HRC also opposes the nomination of Jeffrey Sutton to the U.S. Court of Appeals for the 6th Circuit. A hearing for Sutton was held in late January, and the Judiciary Committee is expected to vote on his nomination today.

Sutton has been a leader in the effort to limit congressional authority to enact laws protecting civil and disability rights. As the gay community is impacted by HIV/AIDS, HRC is particularly concerned about his activism in this area, which has dealt a critical blow to legal protections for people with disabilities.

"Sutton's work has helped close the door on people with disabilities seeking redress for discrimination by states or state institutions," said Stachelberg.

"As a community affected by hate violence, HRC is also very concerned about Sutton's views of Congress' authority to enact legislation aimed at curbing criminal violence, such as hate crimes legislation."

Sutton has argued that the federal judiciary should have almost unfettered discretion to override Congress' empirical findings in support of its legislation, which would limit congressional authority to protect individuals from violations of their rights - such as hate crimes.

Additionally, HRC opposes the nomination of Timothy Tymkovich for Court of Appeals for the 10th Circuit. As solicitor general, Tymkovich defended Colorado's Amendment 2 and wrote a law review article that he co-authored that appears to reflect anti-gay bias and opposition to laws designed to protect against discrimination based on sexual orientation.

"The article shows that Tymkovich buys into some of the worst anti-gay rhetoric and ideology concerning our community," said Stachelberg. "He describes anti-discrimination laws as 'special legal protections for homosexuals' and 'special rights,' common rhetoric for those opposed to equal protection for gays and lesbians."

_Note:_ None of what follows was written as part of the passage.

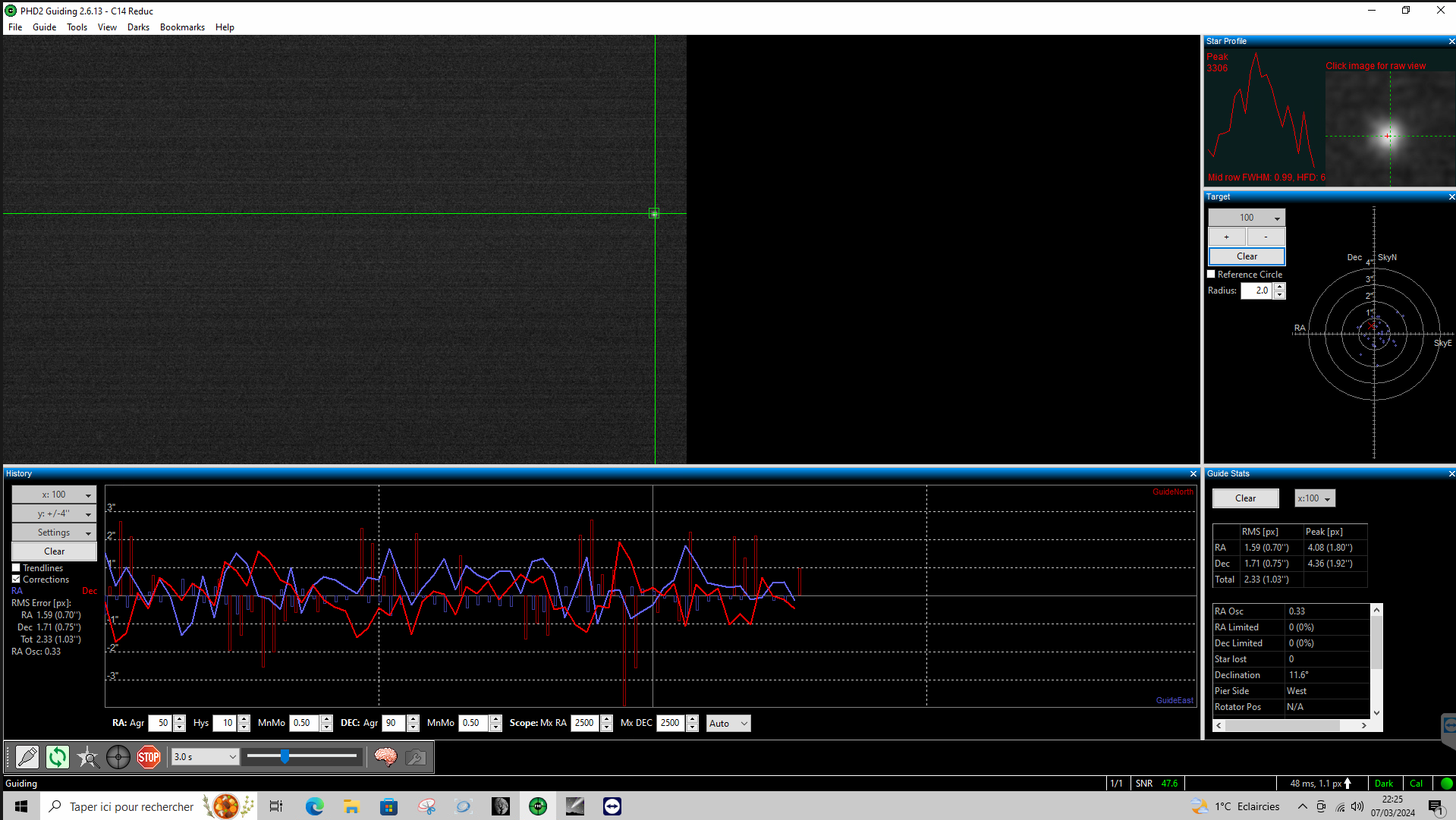Open the Dec guide mode Auto dropdown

In the article, Tymkovich lumped homosexuality with a litany of "immoral" and dangerous behaviors, including sadomasochism, cockfighting, bestiality, suicide, drug use and prostitution. He writes:

"Our society prohibits, and all human societies have prohibited, certain activities not because they harm others but because they are considered, in the traditional phrase, 'contra bonos mores,' i.e., immoral. In American society, such prohibitions have included, for example, sadomasochism, cockfighting, bestiality, suicide, drug use, prostitution, and sodomy. While there may be great diversity of view on whether various of these prohibitions should exist (though I have found few ready to abandon, in principle, all of them), there is no doubt that, absent specific constitutional protection for the conduct involved, the Constitution does not prohibit them simply because they regulate morality (emphasis added). Amendment 2, while not primarily about moral judgment, reflects a social statement about state and local laws benefiting homosexual conduct."

"Tymkovich's statements are insulting to GLBT citizens whose lives are affected by discrimination and violence, and for whom the even-handed enforcement of civil rights laws is of the utmost importance," added Stachelberg.

"Furthermore, his assertion that GLBT anti-discrimination laws protect a type of conduct rather than a group of people is inconsistent with medical and psychological research and with public opinion."

HRC has also opposed the nomination of Mississippi Judge Charles Pickering to the 5th Circuit Court of Appeals because his career has been punctuated by racial divisiveness and anti-gay sentiments.

Last year, HRC opposed the nomination of Michael McConnell to the 10th Circuit Court of Appeals. McConnell, who was confirmed by the Senate in November 2002, contributed to the anti-gay brief for the Boy Scouts in the Boy Scouts of America v. Dale.